Officials said favourable weather conditions had given them a chance to bring several blazes under control before the forecast return of strong winds and high temperatures tomorrow.

Among those is a "mega fire" burning across 250,000ha within an hour's drive of Sydney, Australia's largest city, where ash from the fires has occasionally fallen.

Firefighters are now bracing themselves for tomorrow, when temperatures are expected to reach above 40 deg C in parts of New South Wales (NSW) state - worst-hit by the bush fires - and gusting westerly winds are likely to fan the flames.

"(Fire) crews will be doing what they can to consolidate and strengthen containment lines, which in some areas will include backburning," NSW Rural Fire Service spokesman Greg Allan told AFP.

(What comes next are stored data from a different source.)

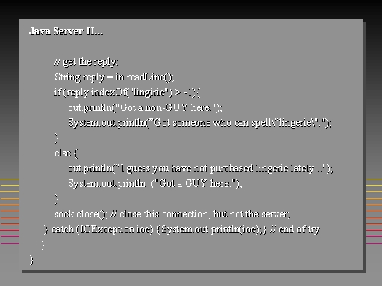Screen dimensions: 382x286
Task: Click the System.out.println(ioe) call in the catch
Action: [211, 229]
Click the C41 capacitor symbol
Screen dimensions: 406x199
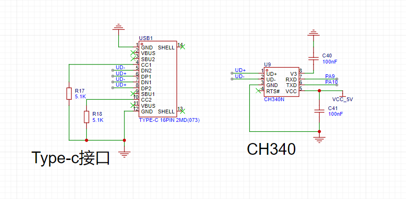tap(319, 111)

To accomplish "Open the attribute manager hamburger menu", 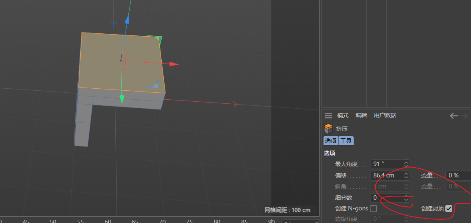I will (x=328, y=116).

But the state's Bureau of Meteorology warned that the massive fires are "in some cases just too big to put out at the moment".

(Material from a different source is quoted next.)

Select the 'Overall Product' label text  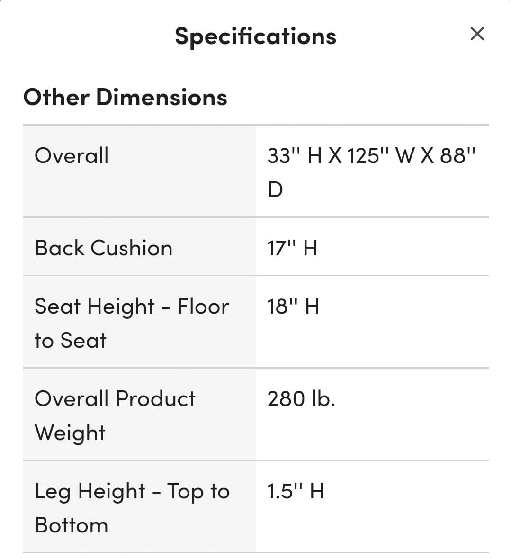(115, 399)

"They're pumping out vast amounts of smoke which is filling the air, turning the sky orange and even appearing like significant rain on our radars," the department tweeted.

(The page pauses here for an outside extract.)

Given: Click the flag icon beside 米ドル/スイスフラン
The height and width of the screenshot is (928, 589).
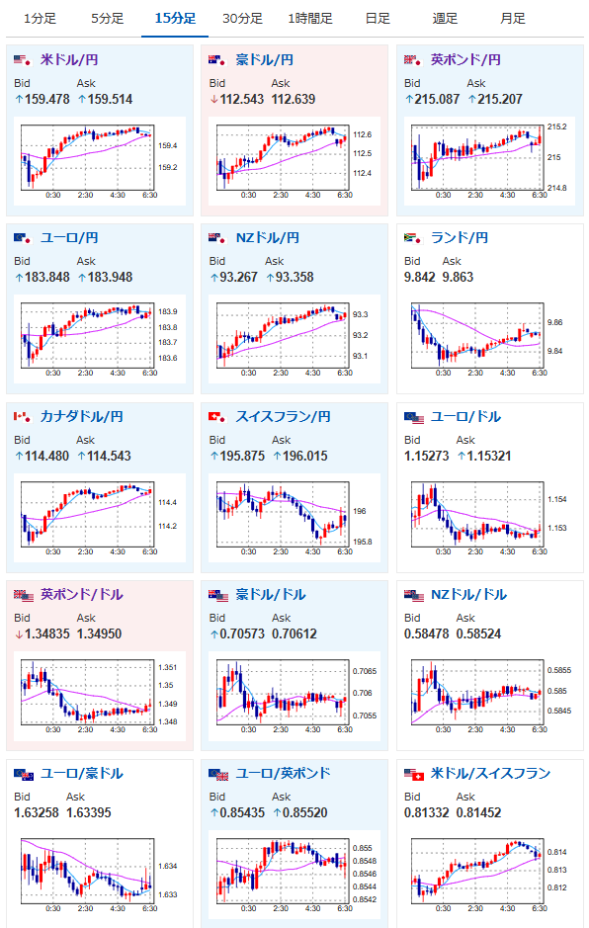Looking at the screenshot, I should point(414,774).
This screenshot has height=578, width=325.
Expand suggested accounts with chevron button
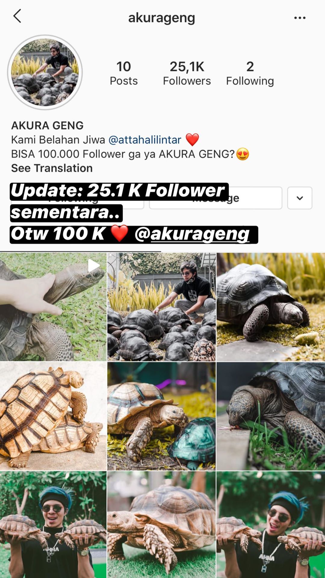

Nearly 50 reinforcements from the United States and Canada have been flown in to support fatigued firefighters in recent days, with the international contingent tasked with providing logistical assistance.

In neighbouring Queensland, the focus was also on managing fatigue among front-line firefighters - who in both states are almost all volunteers - as weather there provided a brief reprieve from weeks of battling blazes.

"We're just looking to wind down and recover and prepare for the next round, whenever that may be," a Queensland Fire and Emergency Services spokesman told AFP.

Since the crisis began in September, six people have been killed, more than 700 homes destroyed and an estimated two million hectares scorched.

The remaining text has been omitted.